Task item>
How many lines in this data contain the string "next"? Reply with the number only.

Extracted data>
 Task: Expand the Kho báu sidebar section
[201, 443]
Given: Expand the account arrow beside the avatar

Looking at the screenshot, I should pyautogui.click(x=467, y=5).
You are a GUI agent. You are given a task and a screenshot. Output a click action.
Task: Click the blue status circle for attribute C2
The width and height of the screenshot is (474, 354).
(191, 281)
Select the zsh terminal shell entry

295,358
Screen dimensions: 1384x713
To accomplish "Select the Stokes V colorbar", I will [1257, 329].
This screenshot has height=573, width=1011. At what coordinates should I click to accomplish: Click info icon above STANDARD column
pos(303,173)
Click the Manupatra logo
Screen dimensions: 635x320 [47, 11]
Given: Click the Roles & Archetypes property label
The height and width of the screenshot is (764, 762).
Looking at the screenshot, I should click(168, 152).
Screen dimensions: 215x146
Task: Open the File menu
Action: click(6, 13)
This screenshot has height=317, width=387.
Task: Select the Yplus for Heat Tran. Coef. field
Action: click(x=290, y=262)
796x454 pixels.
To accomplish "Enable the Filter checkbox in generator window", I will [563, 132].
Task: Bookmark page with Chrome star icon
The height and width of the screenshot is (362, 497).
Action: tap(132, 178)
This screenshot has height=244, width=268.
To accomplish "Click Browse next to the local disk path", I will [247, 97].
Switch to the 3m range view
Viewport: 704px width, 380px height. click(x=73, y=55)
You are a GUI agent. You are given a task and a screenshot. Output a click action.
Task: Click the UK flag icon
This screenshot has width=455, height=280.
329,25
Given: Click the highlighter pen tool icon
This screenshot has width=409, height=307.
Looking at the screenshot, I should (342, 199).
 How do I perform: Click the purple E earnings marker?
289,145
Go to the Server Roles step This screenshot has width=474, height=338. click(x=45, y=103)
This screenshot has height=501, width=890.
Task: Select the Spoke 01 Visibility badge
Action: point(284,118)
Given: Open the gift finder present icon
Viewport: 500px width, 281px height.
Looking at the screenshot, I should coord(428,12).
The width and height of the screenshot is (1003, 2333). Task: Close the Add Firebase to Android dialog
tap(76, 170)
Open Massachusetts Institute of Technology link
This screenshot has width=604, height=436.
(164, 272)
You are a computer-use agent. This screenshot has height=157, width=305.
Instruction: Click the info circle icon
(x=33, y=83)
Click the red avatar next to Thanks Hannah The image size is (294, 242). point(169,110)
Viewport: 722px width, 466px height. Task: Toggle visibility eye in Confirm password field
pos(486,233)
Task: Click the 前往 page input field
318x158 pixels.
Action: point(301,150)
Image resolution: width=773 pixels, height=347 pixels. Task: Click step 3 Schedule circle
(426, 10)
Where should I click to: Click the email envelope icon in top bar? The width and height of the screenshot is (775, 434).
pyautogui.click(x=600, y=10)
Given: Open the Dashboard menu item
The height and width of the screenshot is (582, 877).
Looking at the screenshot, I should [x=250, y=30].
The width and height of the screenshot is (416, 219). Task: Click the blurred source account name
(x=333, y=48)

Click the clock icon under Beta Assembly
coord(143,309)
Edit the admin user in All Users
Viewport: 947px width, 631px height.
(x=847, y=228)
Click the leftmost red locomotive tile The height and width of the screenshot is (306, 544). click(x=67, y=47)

Result>
2